Наконец я отпустил Джона, и тот сразу же стал отряхиваться, а я полез за сигаретами. Закурил, выпустил дым…
— Эй, ты, кажется, хотел что-то спросить? — раздался за спиной ровный и бесстрастный голос Профессора.
Я обернулся:
— Кажется.
— Ну так спрашивай.
— Ага, — сказал я, — спрашиваю. Почему ты убил Кота?
Не лицо, а прямо железная маска.
— Не понял.
Я пожал плечами:
— А что тут непонятного? Я говорю — зачем ты убил Кота?
Маска прищурилась:
— Это шутка или у тебя жар?
Я вздохнул:
— Температура в норме и никаких шуток. Шутками, брат, здесь и не пахнет.
Профессор кривовато усмехнулся:
— А мне-то пригрезилось — Кота задрали собаки. Одна из которых, кстати, твоя. Или я что-то путаю?

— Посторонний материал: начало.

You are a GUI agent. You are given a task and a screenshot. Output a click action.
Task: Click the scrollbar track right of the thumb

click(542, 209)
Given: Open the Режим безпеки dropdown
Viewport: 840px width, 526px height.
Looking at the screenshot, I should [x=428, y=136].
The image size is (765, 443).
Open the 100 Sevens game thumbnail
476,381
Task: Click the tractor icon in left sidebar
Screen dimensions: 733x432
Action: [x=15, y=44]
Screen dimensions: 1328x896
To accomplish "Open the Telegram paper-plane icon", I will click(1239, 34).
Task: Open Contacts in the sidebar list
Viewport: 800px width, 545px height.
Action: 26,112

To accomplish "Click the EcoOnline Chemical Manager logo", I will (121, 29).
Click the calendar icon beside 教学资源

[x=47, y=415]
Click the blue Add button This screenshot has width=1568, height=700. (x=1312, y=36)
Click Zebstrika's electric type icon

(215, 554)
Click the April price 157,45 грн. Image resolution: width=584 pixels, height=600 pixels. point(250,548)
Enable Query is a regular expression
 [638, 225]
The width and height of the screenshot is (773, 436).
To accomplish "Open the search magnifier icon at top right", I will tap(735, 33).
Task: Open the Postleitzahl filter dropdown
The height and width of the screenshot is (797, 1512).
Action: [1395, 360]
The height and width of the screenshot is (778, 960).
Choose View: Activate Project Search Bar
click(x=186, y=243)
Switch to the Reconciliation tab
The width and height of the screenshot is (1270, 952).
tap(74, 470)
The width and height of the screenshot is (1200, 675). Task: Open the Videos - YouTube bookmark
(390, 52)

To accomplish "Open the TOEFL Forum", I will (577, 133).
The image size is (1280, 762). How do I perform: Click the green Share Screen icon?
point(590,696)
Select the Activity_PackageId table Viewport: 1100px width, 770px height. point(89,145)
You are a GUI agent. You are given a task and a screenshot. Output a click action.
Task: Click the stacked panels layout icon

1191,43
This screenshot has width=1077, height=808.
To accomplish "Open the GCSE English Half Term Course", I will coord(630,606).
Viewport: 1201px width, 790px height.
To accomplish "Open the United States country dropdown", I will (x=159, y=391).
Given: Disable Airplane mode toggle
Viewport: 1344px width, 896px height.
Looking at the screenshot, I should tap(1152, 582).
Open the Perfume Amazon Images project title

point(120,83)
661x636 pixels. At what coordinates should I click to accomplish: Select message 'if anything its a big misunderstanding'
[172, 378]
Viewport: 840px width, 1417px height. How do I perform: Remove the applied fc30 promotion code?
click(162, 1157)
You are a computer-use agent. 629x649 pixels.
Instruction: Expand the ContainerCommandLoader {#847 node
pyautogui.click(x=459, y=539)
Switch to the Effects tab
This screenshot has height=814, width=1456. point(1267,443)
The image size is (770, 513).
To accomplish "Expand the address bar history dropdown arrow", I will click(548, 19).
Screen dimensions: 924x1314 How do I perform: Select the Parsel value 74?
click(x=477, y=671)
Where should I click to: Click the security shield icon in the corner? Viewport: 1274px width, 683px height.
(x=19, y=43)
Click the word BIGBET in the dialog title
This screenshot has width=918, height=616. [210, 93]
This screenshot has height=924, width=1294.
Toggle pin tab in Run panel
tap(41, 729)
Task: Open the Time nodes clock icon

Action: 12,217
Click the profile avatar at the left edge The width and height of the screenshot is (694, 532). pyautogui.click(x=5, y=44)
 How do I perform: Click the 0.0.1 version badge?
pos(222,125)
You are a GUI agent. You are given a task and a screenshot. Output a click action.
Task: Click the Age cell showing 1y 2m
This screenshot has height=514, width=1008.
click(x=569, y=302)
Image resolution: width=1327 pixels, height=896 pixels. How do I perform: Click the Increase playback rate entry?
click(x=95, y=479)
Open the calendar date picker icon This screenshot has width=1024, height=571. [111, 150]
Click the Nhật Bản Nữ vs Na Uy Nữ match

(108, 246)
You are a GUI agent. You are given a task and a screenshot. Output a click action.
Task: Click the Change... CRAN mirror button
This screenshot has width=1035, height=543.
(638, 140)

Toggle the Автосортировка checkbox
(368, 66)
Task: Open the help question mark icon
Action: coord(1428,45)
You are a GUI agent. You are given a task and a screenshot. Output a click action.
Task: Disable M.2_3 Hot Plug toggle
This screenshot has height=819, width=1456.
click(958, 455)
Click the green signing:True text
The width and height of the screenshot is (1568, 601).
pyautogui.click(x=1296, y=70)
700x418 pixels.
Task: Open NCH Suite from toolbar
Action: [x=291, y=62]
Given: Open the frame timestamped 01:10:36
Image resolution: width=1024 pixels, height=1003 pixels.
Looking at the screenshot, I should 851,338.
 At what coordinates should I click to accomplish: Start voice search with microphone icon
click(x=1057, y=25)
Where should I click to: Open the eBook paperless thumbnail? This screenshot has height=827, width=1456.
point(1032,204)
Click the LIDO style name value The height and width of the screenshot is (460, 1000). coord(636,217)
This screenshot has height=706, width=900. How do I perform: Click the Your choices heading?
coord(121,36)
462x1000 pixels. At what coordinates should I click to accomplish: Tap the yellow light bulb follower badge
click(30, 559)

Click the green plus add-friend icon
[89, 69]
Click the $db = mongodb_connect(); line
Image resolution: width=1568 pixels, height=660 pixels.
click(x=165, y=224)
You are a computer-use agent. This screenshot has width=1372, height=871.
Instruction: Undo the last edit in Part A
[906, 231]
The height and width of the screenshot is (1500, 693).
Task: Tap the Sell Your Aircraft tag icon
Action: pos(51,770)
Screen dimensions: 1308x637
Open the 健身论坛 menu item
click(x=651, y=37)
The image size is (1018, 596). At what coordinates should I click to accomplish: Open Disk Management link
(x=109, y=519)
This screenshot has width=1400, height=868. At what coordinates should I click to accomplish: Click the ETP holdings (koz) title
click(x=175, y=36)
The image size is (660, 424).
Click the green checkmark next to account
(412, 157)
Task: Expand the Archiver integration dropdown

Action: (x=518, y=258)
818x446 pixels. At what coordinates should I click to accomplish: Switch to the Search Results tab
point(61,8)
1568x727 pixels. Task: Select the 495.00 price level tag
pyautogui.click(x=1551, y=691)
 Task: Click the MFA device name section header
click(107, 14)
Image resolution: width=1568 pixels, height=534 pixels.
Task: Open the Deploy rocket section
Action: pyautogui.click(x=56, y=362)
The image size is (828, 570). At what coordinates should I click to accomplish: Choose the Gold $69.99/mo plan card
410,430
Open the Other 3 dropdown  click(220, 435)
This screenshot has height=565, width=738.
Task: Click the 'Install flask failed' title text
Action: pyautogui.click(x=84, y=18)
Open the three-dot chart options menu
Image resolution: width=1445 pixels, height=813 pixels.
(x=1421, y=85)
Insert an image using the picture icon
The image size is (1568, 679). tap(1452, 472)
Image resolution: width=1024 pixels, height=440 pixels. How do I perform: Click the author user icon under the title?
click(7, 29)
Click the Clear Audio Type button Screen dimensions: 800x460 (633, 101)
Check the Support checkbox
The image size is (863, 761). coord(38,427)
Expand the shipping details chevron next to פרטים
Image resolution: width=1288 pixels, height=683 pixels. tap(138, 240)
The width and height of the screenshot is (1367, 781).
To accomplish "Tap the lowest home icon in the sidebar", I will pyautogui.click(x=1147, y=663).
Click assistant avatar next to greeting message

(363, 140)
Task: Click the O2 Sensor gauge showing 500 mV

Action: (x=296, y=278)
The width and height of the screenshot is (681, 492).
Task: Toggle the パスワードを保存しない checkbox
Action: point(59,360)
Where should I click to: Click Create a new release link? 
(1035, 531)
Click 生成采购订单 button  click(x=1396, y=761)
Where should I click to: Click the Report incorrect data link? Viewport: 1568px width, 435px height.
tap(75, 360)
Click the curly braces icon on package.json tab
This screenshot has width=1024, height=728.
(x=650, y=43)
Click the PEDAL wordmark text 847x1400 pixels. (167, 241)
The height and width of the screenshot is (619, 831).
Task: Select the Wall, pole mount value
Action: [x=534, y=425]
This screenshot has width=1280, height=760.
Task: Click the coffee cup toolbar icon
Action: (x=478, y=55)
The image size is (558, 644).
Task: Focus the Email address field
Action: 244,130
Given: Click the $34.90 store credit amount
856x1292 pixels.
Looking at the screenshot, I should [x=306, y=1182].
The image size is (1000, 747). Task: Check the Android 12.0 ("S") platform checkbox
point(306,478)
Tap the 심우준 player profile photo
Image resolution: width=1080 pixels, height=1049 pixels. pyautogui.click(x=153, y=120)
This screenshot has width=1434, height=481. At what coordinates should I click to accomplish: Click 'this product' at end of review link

Я тоже кривовато усмехнулся:
— Да нет, к великому сожалению, не путаешь, но… Но — п о ч е м у его задрали собаки, одна из которых, как ты метко выразился, кстати, моя?
Он выудил из кармана "Винстон".
— Ну, во-первых, потому, что он выпрыгнул в окно.
— А п о ч е м у он выпрыгнул в окно?
Профессор чиркнул зажигалкой.
— Да потому, что оказался рядом.
— А п о ч е м у он оказался рядом?..
Один из лучших моих друзей смотрел на меня сейчас таким взглядом, что мне сделалось не по себе. Но я уже закусил удила.
— Он потому оказался рядом с окном, он потому выпрыгнул в окно и потому его разорвали собаки, что ты — именно ты! — специально ударил его таким образом, что он буквально уперся носом в стекло! — выпалил я. — Ты подсказал Коту путь, как он думал, к свободе, зная, что двор охраняют — именно охраняют, а не просто гуляют там — собаки. И ты знал, что со связанными руками Коту от них живым не уйти! Ну а уж когда в прямом смысле слова заткнул мне рот, помешав отозвать хотя бы Джона… Прости, тут и кретину всё станет ясно. Вот потому-то я и спрашиваю: Саня, почему ты это сделал? Зачем убил Кота? Ведь он был уже не опасен…
Профессор молчал.
Курил и молчал.
А я вдруг сказал:
— Выходит, не Кот, а ты заварил всю эту кашу?
Он вздрогнул:
— Совсем рехнулся?!
— Но тогда — почему? Ведь со смертью Кота навеки ушло кое-что, чего я теперь никогда не узнаю. Прости, но что остается думать? Только что организатор этого дела передо мной.